(Fragmento proporcionado):

---

Parafraseando a Chateaubriand, en su hermoso retrato del abad de Rancé, diría que en «aquella familia de la religión que rodeaba a [Padre Louis] veíase la ternura de la familia natural, y algo más».

En mi caso, el diálogo con Dios, y con el padre Louis, cesó cuando entré en el instituto de Aviñón. Nunca aborrecí el catolicismo, simplemente lo olvidé. Las páginas de los Evangelios, que realmente nunca había leído, fueron sustituidas por Rimbaud, Rousseau y Voltaire (menos el Voltaire de «Aplastar al infame» que el de Cándido, en el que los jesuitas son todos gais). Creo menos en la Biblia que en la literatura: esta me parece más fiable, sus páginas son infinitamente más bellas y, al fin y al cabo, menos noveladas.

En Aviñón, seguí visitando asiduamente la Capilla de los Penitentes grises, el claustro del Carmen, la Capilla de los Penitentes blancos, el jardín de Urbano V, el claustro de los Celestinos y, sobre todo, el Patio de honor del Palacio de los papas, pero no era para recibir enseñanzas cristianas, sino para ver espectáculos paganos. Como sabemos, Aviñón fue la capital de la cristiandad y la sede del papado en el siglo xiv, y en esta ciudad residieron nueve papas (mi segundo nombre, siguiendo una tradición muy frecuente en Aviñón, es Clément, como tres de esos papas, ¡uno de ellos antipapa!). No obstante, Aviñón representa hoy otra cosa para la mayoría de los franceses: la capital del teatro público laico. Mis Evangelios se llaman ahora Hamlet y Angels in America, y no temo escribir que el Don Juan de Molière es más importante para mí que el Evangelio de San Juan. Daría incluso la Biblia entera a cambio de todo Shakespeare y una sola página de Rimbaud ¡vale más para mí que toda la obra de Joseph Ratzinger! Por otra parte, en el cajón de mi mesita de noche no está la Biblia, sino Una temporada en el infierno, en la edición de La Pléiade que, con su papel biblia, parece un misal. Tengo pocos libros de esta hermosa colección, pero las Œuvres complètes de Rimbaud están siempre al alcance de la mano, cerca de mi cama, en caso de insomnio o de sueños. Es una regla de vida.

---

(Material de datos):
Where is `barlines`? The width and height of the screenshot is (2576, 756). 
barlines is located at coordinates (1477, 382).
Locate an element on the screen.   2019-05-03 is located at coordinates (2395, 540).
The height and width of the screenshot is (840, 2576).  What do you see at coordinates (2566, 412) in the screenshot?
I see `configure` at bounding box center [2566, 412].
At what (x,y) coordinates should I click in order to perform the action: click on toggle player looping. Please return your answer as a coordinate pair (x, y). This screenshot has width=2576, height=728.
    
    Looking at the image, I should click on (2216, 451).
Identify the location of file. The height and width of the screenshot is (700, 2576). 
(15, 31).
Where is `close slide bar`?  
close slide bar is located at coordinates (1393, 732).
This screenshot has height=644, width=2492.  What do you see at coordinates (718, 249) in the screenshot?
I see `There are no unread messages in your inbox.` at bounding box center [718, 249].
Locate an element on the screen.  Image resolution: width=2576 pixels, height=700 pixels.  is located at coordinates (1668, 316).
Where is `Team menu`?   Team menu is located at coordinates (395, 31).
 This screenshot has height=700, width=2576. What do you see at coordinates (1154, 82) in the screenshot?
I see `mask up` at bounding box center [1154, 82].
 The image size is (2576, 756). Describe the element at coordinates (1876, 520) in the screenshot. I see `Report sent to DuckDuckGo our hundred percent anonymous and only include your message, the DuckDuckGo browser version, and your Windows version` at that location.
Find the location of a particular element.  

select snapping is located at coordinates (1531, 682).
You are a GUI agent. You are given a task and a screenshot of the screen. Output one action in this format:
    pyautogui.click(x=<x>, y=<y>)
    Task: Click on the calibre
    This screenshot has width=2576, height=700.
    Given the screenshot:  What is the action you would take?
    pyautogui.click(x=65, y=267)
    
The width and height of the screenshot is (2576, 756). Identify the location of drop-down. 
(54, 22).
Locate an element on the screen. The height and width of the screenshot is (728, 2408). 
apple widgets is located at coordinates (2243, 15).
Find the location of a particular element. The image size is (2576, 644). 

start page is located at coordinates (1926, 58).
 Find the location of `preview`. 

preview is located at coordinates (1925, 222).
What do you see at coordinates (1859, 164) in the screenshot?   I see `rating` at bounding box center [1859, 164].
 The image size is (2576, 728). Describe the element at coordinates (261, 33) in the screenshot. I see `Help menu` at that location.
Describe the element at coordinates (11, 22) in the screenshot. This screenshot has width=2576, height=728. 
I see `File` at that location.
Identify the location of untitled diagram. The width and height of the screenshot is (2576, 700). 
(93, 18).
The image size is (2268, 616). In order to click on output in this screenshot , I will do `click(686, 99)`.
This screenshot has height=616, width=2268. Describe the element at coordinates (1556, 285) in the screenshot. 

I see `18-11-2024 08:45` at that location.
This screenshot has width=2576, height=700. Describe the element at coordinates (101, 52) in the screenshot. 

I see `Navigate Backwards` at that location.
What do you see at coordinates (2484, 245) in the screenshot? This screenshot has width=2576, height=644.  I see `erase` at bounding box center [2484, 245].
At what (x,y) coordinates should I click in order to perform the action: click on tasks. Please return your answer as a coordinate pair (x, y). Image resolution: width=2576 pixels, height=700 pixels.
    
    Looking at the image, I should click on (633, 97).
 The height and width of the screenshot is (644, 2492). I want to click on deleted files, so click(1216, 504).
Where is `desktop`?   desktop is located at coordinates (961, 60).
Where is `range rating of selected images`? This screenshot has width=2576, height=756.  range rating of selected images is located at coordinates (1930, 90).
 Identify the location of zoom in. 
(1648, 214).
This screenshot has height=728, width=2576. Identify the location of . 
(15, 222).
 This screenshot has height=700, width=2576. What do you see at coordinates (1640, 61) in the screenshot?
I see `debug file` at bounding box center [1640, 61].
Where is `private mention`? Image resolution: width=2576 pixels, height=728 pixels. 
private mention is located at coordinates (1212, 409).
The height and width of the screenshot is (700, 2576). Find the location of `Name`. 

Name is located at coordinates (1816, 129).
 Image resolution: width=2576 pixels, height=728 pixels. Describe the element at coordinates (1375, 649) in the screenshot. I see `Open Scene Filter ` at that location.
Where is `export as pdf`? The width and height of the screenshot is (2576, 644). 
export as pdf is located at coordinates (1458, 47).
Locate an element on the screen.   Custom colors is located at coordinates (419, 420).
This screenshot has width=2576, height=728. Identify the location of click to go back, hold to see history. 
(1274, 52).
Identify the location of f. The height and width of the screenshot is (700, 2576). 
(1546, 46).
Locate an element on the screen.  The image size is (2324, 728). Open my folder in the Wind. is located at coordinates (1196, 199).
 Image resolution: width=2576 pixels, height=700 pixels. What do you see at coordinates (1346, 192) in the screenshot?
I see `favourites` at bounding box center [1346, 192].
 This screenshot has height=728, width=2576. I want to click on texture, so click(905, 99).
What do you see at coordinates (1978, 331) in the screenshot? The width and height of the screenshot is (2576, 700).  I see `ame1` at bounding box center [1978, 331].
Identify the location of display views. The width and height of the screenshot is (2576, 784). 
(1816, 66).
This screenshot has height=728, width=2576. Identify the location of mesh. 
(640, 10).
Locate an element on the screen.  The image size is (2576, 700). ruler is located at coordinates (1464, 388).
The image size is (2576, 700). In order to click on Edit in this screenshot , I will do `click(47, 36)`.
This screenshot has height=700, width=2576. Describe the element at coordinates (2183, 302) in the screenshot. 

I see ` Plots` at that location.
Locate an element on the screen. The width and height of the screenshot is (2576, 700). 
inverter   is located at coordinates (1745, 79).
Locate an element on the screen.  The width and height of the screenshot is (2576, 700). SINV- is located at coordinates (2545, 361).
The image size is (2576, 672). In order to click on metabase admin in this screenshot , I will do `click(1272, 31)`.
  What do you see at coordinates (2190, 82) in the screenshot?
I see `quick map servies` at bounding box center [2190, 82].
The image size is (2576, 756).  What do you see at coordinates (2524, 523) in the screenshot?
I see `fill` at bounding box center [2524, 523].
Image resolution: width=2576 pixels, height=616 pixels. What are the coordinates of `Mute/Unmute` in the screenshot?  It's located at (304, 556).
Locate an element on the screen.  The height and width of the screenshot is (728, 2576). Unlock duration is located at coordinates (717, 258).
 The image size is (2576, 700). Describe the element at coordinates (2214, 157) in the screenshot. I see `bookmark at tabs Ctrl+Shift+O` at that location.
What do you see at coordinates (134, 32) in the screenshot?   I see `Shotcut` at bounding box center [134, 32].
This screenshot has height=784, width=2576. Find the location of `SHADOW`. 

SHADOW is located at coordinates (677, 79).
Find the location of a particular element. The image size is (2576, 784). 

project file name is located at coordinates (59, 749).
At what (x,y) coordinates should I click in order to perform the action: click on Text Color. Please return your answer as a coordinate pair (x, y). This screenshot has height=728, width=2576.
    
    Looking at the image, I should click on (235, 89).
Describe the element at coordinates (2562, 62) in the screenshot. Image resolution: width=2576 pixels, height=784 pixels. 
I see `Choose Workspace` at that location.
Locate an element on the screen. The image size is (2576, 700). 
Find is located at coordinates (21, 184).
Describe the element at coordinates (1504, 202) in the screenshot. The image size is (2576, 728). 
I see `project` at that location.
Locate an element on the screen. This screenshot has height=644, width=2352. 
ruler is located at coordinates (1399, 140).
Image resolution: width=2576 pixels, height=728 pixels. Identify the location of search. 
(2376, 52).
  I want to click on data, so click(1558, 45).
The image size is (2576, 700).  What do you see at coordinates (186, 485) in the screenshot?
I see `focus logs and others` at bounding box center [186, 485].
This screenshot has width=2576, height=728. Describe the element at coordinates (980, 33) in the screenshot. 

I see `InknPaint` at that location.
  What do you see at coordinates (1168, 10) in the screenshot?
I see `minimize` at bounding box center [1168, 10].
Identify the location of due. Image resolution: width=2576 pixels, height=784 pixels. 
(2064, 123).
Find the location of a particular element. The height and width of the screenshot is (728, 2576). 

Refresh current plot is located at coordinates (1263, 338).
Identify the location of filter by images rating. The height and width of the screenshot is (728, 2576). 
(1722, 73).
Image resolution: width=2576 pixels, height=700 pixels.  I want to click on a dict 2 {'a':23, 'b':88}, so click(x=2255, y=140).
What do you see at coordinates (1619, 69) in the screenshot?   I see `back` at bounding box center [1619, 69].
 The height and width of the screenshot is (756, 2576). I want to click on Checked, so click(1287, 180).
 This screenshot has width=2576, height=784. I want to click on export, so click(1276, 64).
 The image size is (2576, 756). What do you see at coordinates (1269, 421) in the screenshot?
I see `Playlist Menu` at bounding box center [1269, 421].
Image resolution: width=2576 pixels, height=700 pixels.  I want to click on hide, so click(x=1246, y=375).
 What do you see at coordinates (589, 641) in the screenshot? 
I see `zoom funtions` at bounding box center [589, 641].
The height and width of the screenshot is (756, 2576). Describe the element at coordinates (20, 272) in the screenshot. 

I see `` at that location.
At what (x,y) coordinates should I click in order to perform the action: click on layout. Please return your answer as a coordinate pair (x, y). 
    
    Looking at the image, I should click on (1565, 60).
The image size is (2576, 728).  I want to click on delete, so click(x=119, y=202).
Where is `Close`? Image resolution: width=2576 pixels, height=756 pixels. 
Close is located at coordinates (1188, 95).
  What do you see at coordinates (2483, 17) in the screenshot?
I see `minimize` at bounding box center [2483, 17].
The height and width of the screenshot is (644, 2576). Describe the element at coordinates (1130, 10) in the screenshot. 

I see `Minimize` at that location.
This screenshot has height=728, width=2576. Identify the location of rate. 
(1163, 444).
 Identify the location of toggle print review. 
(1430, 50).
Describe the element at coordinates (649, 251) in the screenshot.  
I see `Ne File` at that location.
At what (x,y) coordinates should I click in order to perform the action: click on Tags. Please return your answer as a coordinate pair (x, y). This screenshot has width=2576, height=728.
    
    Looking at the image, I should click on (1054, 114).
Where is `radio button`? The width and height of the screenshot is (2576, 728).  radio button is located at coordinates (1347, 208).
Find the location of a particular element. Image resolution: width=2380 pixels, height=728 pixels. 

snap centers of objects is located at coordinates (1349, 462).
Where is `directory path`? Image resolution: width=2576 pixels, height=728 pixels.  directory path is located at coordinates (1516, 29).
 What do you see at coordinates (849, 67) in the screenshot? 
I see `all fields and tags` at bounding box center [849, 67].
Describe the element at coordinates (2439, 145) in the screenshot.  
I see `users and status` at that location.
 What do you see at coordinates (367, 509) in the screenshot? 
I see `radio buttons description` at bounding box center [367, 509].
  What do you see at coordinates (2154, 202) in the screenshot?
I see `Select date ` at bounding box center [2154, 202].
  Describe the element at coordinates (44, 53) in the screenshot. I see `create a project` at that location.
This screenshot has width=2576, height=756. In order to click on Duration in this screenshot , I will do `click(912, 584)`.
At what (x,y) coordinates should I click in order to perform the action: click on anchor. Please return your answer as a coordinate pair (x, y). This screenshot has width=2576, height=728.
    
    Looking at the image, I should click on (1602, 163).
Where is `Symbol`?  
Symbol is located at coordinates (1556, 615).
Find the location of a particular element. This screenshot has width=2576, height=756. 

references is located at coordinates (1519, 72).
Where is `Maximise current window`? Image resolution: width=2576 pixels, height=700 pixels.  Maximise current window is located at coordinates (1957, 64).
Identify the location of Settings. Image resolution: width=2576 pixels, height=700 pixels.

---

(Completa lo siguiente):
- 1) Según el fragmento, ¿por qué quien narra cree menos en la Biblia que en la literatura? Responde en una a tres oraciones.
- 2) Transcribe del fragmento el pasaje que comienza en «En mi caso, el» y termina en «cabo, menos noveladas.».

(Lista de soluciones):
- 1) Porque la literatura le parece más fiable y sus páginas le resultan infinitamente más bellas. Además, al fin y al cabo, la considera menos novelada.

- 2)
En mi caso, el diálogo con Dios, y con el padre Louis, cesó cuando entré en el instituto de Aviñón. Nunca aborrecí el catolicismo, simplemente lo olvidé. Las páginas de los Evangelios, que realmente nunca había leído, fueron sustituidas por Rimbaud, Rousseau y Voltaire (menos el Voltaire de «Aplastar al infame» que el de Cándido, en el que los jesuitas son todos gais). Creo menos en la Biblia que en la literatura: esta me parece más fiable, sus páginas son infinitamente más bellas y, al fin y al cabo, menos noveladas.